CHALLENGE -
How many lines of the material below contain the word "screenshot"? Reply with the number alone.

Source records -

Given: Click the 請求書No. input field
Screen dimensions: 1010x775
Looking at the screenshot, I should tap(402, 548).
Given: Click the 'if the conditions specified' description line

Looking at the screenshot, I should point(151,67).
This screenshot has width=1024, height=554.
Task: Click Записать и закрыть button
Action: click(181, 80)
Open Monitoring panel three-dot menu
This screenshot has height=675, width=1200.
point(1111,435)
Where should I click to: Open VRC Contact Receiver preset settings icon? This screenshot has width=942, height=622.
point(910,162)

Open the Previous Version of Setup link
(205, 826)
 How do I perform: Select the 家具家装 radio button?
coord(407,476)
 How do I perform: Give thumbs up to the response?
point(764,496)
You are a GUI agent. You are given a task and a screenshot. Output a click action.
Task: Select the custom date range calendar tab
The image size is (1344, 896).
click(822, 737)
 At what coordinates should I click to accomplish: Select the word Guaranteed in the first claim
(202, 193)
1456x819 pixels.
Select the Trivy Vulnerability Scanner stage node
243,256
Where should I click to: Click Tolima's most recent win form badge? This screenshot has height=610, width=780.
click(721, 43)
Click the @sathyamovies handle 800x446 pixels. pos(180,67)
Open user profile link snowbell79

SOLUTION TO THE EXERCISE -
7